→ **WHAT TO WORK ON**: Rewrite part of the autoscaler thread with "constants" changed to "definitions". Begin at the words "unfortunately this is" and stop after "will remove them.".

That's a bit hard to do in the Cluster topology reconciler as it usually either reconciles a field always to a specific value or not. But always doesn't work as it would overwrite the auto-scaler continuously.

Q: Just saw that those labels are deprecated in the auto scaler (https://github.com/kubernetes/autoscaler/blob/e478ee29596f541bef3d783843532d4fe64d9a48/cluster-autoscaler/cloudprovider/clusterapi/clusterapi_utils.go#L31-L32). Is there a replacement?

Sep 29 '22 13:09 sbueringer

the autoscaler will not try to bring a node group to its minimum

I don't have context on the reason behind current behaviour, but IMO this seems like ignoring cluster.k8s.io/cluster-api-autoscaler-node-group-min-size: "3". @elmiko Is there room to fix this behavior?

Sep 29 '22 13:09 fabriziopandini

That's a bit hard to do in the Cluster topology reconciler as it usually either reconciles a field always to a specific value or not. But always doesn't work as it would overwrite the auto-scaler continuously.

yeah... that does sound complicated. it makes me wonder if we need to add something to that API to allow for the autoscaler? (i'm not super fond of that idea as it's very specific to one cluster addon, but i feel compelled to ask)

Q: Just saw that those labels are deprecated in the auto scaler (https://github.com/kubernetes/autoscaler/blob/e478ee29596f541bef3d783843532d4fe64d9a48/cluster-autoscaler/cloudprovider/clusterapi/clusterapi_utils.go#L31-L32). Is there a replacement?

unfortunately this is another error on my part, when merging the scale from zero support i should have removed those constants as we use a more dynamic method to determine the annotation values. i will remove them.

I don't have context on the reason behind current behaviour, but IMO this seems like ignoring cluster.k8s.io/cluster-api-autoscaler-node-group-min-size: "3". @elmiko Is there room to fix this behavior?

→ **DATA SECTION**:
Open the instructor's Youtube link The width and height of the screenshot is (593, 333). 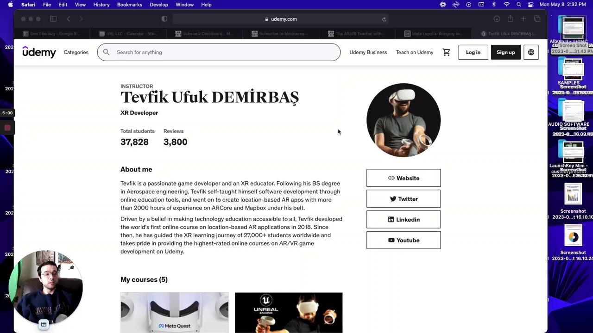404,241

---

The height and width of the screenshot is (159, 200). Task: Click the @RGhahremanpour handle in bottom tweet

→ **PROBLEM SOLUTION**:
unfortunately this is another error on my part, when merging the scale from zero support i should have removed those definitions as we use a more dynamic method to determine the annotation values. i will remove them.